■ What is needed ■
Set out exactly, line by line, the stretch of data below that begins at the line containing "Click the Uitnodigen gift icon" and ends at the line containing "This screenshot has height=527, width=1057.", with both ends kept.
::: Provided records :::
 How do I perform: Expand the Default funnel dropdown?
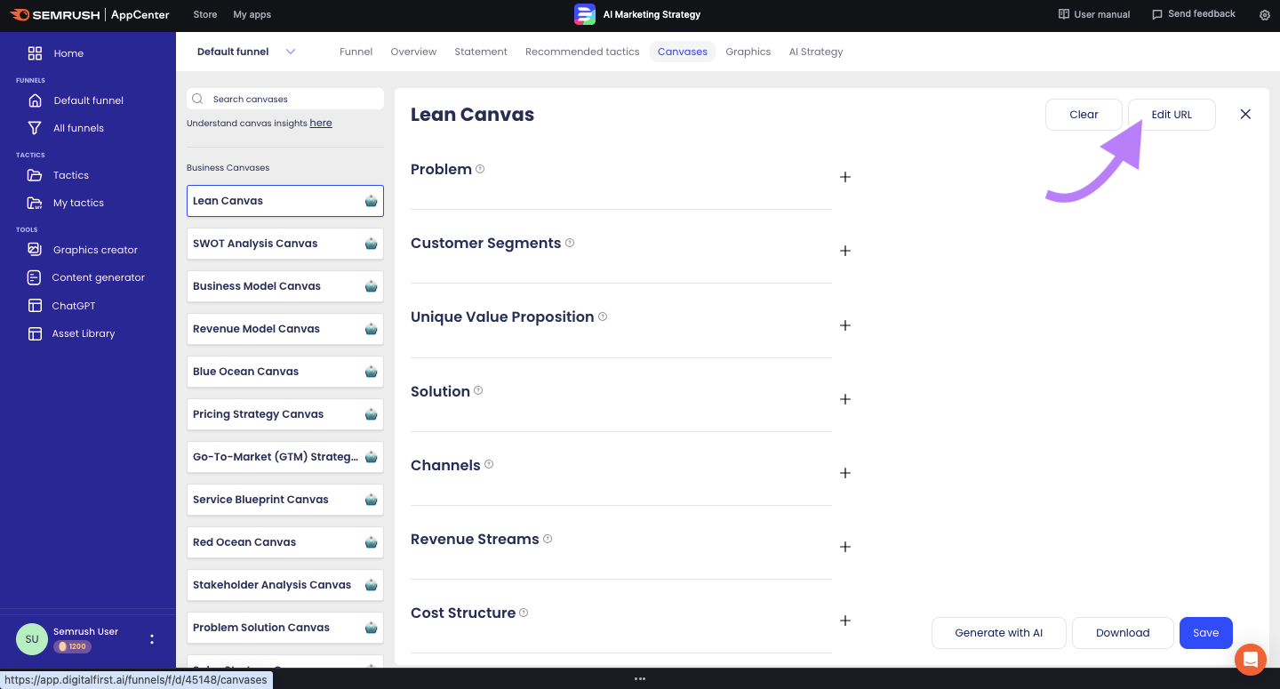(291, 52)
:::
::: Provided records :::
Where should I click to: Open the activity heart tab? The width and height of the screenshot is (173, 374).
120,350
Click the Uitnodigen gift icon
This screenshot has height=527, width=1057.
:::
■ Reply ■
Click the Uitnodigen gift icon
This screenshot has height=527, width=1057.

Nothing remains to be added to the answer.